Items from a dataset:

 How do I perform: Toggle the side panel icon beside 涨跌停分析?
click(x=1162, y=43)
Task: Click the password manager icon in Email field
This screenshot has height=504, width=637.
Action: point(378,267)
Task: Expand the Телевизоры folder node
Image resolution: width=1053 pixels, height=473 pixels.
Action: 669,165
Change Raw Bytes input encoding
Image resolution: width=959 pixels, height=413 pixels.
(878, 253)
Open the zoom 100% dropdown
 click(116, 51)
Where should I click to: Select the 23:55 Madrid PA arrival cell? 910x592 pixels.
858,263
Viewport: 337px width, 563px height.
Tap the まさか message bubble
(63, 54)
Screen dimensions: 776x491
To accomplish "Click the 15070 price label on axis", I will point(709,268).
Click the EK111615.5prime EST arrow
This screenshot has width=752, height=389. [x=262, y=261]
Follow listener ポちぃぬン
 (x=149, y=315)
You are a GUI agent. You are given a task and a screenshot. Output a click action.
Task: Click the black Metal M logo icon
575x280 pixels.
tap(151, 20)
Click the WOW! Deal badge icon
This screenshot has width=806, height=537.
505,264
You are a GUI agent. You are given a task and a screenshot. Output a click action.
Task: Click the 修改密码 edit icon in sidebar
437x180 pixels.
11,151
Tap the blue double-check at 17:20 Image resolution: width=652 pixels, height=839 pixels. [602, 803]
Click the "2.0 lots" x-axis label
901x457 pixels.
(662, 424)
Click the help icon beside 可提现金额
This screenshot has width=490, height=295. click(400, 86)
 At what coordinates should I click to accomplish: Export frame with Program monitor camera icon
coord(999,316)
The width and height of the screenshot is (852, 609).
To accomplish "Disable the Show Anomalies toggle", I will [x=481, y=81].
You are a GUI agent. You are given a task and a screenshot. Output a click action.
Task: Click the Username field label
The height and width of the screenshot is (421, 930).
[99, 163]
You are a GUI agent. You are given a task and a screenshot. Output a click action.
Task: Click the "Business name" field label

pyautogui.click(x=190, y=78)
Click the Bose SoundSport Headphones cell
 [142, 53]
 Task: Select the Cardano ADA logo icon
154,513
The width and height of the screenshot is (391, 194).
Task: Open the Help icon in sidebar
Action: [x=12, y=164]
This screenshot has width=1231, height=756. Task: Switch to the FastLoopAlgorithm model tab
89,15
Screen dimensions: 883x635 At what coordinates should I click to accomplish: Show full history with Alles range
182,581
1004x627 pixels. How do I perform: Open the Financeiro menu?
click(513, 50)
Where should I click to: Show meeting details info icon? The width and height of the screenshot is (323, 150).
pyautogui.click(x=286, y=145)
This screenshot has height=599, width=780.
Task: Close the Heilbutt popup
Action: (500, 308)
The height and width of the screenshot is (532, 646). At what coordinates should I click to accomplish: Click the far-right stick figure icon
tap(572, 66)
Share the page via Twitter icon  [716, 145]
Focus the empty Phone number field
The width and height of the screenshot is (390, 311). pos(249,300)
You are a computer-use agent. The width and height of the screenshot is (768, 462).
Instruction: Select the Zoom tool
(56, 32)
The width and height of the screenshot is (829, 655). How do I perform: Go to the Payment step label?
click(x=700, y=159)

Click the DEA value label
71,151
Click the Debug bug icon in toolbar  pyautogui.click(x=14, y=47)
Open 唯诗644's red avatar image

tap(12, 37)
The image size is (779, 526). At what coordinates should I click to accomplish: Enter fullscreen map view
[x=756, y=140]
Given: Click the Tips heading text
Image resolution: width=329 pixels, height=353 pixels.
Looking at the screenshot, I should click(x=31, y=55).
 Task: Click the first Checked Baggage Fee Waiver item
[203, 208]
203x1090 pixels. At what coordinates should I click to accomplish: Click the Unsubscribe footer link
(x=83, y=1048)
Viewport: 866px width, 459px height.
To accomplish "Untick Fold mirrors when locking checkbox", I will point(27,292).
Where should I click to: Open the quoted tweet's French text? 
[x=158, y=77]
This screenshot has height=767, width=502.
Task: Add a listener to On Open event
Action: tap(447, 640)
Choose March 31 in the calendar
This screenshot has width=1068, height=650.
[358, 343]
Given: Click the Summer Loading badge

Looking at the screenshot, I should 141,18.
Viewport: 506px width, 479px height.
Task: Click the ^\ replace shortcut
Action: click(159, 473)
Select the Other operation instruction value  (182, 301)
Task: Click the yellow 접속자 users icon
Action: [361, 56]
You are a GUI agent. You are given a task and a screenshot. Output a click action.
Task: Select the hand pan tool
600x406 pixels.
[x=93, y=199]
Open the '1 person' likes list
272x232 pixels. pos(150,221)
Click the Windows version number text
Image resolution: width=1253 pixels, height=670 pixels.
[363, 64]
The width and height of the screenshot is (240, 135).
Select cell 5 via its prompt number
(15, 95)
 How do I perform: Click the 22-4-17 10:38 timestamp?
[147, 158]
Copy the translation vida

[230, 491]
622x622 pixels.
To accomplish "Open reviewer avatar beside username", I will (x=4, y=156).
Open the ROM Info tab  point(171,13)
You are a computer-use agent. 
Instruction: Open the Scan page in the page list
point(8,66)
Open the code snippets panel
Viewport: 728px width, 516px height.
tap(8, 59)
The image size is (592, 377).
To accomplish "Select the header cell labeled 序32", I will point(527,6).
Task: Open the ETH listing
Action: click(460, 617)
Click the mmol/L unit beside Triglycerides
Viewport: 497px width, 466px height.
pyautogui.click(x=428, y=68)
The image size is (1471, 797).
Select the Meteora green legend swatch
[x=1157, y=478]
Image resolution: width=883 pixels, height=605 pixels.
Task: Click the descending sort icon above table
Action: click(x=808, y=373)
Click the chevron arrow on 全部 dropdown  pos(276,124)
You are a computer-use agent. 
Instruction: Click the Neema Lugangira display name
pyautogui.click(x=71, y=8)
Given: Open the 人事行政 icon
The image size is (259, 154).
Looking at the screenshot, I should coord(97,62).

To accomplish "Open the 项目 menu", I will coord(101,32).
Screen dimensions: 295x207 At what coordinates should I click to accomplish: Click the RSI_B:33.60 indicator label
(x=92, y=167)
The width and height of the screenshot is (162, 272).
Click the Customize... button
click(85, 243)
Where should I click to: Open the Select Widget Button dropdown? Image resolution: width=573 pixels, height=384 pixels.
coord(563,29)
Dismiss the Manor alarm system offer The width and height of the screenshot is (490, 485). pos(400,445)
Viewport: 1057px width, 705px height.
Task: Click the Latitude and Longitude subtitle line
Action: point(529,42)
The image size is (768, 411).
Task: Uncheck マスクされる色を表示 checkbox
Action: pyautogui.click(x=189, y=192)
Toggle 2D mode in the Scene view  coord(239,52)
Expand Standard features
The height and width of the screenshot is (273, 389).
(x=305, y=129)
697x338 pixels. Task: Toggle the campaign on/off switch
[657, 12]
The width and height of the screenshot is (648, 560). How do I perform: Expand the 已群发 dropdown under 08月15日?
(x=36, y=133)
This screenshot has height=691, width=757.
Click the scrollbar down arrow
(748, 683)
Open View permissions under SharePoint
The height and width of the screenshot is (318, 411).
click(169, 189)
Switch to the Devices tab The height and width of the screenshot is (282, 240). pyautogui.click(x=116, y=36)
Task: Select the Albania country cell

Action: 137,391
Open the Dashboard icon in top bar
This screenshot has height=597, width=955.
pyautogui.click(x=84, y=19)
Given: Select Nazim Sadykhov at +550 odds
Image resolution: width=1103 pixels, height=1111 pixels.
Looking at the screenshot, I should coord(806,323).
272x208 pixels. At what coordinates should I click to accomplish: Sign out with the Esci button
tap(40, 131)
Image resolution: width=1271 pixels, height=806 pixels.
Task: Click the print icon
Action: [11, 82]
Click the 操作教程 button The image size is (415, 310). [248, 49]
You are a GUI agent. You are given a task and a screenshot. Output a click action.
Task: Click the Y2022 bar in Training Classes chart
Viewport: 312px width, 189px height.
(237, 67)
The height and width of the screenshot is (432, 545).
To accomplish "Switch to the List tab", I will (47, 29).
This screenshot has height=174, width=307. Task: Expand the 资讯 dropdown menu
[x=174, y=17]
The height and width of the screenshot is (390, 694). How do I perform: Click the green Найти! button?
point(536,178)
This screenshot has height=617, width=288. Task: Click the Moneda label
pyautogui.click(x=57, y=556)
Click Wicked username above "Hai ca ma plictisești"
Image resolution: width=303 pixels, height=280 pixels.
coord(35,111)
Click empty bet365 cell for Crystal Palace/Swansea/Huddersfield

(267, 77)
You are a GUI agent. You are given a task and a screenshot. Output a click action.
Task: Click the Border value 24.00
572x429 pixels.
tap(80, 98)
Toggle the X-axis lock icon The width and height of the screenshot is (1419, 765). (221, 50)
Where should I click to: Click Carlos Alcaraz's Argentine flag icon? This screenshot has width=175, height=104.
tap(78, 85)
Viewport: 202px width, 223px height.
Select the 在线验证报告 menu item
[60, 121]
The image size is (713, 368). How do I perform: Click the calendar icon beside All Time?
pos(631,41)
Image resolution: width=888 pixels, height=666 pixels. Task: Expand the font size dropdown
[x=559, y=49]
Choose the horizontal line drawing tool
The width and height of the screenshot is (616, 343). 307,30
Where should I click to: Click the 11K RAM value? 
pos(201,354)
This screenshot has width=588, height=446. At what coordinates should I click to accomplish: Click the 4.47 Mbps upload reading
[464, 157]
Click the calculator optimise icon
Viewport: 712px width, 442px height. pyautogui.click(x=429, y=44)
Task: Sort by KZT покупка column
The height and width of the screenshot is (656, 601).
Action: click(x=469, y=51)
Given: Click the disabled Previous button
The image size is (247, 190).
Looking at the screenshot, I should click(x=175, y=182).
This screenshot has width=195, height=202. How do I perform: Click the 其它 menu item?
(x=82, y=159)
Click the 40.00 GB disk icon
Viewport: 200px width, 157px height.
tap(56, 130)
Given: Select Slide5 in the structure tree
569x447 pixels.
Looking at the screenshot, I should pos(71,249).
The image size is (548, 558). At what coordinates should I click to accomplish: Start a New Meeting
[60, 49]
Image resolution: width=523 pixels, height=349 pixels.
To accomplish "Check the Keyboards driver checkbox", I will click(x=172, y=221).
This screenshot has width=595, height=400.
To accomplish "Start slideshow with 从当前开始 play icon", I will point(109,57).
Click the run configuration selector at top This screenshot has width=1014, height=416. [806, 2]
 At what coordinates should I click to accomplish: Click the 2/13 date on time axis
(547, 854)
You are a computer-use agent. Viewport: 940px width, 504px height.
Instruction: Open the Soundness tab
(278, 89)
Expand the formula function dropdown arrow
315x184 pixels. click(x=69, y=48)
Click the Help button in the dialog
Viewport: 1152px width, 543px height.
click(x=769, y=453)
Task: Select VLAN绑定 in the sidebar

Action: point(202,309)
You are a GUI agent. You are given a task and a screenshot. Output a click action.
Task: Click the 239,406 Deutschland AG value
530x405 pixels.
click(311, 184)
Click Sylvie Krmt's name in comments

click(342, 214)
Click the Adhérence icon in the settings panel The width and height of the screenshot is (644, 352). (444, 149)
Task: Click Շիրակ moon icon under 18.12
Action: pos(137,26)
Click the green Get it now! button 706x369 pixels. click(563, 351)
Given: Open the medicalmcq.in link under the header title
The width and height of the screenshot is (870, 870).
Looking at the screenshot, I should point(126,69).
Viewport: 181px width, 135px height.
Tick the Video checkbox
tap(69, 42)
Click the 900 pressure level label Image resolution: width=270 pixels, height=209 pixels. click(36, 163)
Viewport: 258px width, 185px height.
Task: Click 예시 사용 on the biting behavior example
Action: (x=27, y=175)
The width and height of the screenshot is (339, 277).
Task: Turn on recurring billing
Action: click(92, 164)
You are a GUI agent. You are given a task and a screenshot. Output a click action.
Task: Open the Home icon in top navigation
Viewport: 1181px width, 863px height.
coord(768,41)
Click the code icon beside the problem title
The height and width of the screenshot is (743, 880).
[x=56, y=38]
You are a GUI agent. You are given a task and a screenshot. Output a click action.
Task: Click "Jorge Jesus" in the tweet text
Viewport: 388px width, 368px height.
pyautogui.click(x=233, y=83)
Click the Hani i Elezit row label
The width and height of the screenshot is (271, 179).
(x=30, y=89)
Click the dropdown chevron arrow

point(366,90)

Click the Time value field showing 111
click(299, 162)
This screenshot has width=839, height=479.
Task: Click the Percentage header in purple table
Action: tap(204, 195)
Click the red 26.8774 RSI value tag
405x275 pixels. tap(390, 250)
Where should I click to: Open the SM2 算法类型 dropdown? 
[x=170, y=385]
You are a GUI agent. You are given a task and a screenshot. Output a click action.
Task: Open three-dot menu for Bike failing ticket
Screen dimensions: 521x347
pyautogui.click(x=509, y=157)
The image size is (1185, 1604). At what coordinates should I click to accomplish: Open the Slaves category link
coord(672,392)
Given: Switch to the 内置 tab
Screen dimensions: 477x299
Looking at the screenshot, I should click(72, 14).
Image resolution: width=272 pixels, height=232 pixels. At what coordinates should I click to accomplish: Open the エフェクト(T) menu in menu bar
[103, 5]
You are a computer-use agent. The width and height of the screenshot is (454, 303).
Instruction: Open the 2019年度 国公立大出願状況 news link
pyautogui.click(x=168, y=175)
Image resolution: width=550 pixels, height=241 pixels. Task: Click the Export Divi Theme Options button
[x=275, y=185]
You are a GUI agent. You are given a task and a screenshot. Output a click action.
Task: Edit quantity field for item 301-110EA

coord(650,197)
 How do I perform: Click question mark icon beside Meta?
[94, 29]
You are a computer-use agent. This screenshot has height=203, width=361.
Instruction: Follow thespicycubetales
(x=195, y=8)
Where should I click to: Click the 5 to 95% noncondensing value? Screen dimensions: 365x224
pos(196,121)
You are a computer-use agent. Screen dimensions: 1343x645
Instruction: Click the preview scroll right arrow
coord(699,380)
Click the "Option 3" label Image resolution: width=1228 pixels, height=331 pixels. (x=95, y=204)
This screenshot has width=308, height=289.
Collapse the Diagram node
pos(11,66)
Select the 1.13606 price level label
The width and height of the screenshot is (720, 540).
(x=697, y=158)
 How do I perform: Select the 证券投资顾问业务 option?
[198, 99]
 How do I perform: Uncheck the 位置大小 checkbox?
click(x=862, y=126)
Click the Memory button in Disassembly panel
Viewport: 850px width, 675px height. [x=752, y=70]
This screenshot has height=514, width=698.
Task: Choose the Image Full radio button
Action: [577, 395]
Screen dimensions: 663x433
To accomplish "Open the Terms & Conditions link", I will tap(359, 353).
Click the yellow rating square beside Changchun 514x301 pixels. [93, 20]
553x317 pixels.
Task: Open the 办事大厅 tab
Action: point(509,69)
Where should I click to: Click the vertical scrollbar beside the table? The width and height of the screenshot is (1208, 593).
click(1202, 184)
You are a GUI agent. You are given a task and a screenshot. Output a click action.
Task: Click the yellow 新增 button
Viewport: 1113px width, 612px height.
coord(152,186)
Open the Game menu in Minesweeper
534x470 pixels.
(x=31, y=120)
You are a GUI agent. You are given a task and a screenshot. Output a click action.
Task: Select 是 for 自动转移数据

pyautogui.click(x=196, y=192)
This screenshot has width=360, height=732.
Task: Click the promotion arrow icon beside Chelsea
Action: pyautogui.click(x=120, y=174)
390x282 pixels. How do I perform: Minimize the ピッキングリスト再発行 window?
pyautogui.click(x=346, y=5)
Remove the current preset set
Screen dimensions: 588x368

● **PROBLEM DETAILS**: Nothing but lines that contain "price" should appear in the answer. Copy each from the records.

● **REPLY**:
To accomplish "Click the 15070 price label on axis", I will point(709,268).
Select the 1.13606 price level label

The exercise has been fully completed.